The average duration of pain remission of 59 months, may be lengthened by cauterizing or redirecting the cut nerve. Alternatively, the nerve could be extirpated followed by cauterization of the foramina, thereby ensuring regeneration of the nerve fibers is prevented, which was the procedure followed in all the cases reported.
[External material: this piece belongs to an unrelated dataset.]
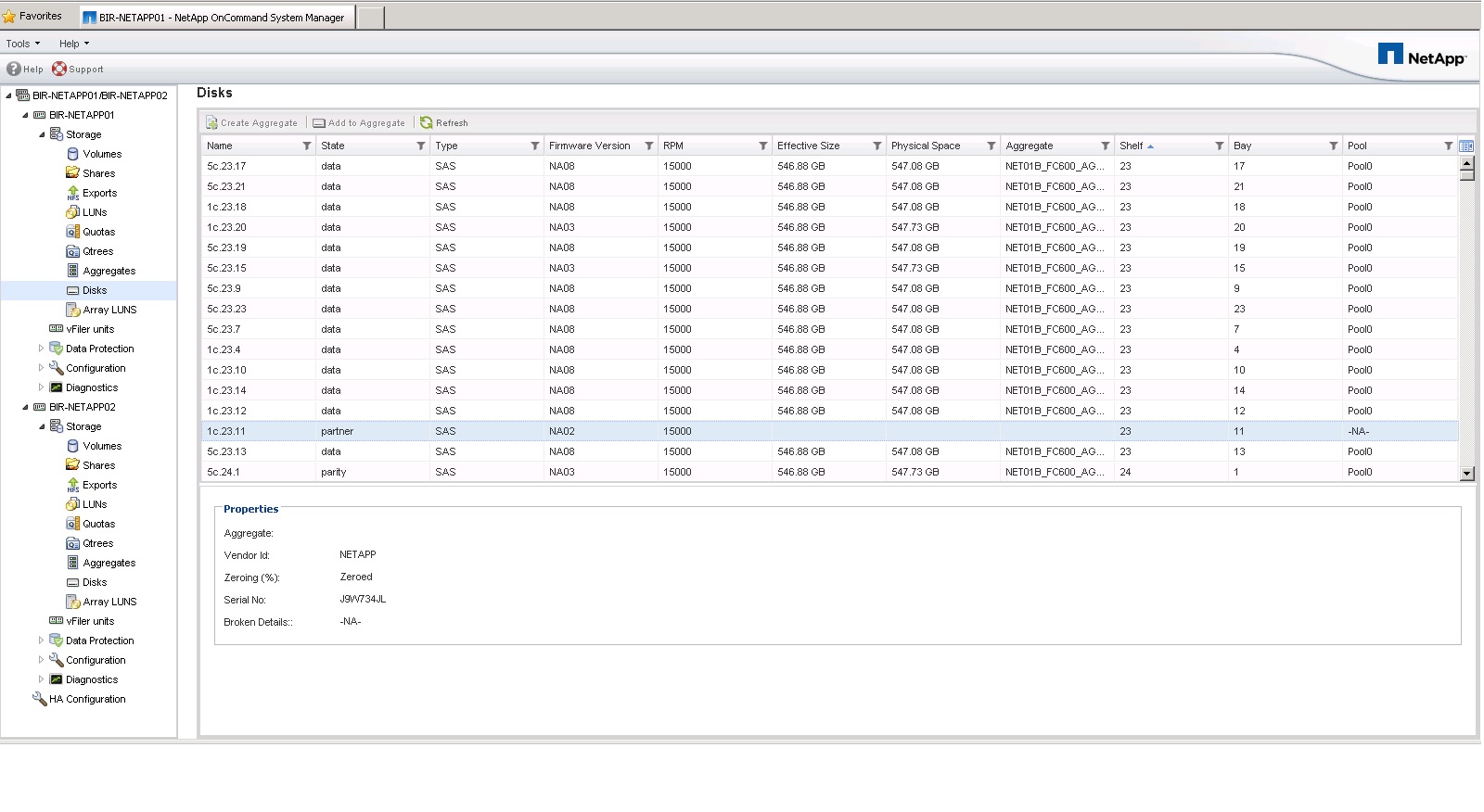
Task: Expand Data Protection under BIR-NETAPP01
Action: tap(41, 349)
The various surgical approaches for peripheral neurectomy of the terminal branches of the Trigeminal nerve are:
Infra orbital neurectomy:
• Intraoral conventional approach
• Brauns transantral approach
Inferior alveolar neurectomy:
• Extra oral approach- Risdon’s incision
• Intra oral approach- Dr Ginwalla’s incision
A few possible adverse effects after this minimal invasive procedure, depending upon the branch of the nerve extirpated, are paresthesia, facial sensory loss, weakness or paralysis of masseter muscles and, rarely, loss of the corneal reflex.
Efficacy of peripheral neurectomy of the involved branch of the Trigeminal nerve in the management of Trigeminal Neuralgia can be attributed to interruption of the conduction of afferent impulses thereby preventing and aborting the episodes of pain. Axonal degeneration of the involved fibers, as visualized on both histopathological as well as immunohistochemical examination of the extirpated nerve bundles, as demonstrated in this study, further correlates and corroborates with the rationale behind this minimally invasive procedure of peripheral neurectomy. It is suggested and proposed that following neurectomy,
electrocauterisation of the foramen and canal may be carried out intraoperatively, so as to prevent regeneration of the nerve fibers over time, which otherwise could lead to a possible recurrence of the condition.
Compliance with Ethical Standards
Disclosure of potential conflicts of interest
The author of this article has not received any research grant, remuneration, or speaker honorarium from any company or committee whatsoever, and neither owns any stock in any company. The author declares that she does not have any conflict of interest.
Research involving human participants and /or animals
All procedures performed on the patients (human participants) involved were in accordance with the ethical standards of the institution and/or national research committee, as well as with the 1964 Helsinki declaration and its later amendments and comparable ethical standards.
This article does not contain any new studies with human participants or animals performed by the author.
Informed consent was obtained from all the individual participants in this study.
This study was not funded by any organization/ society.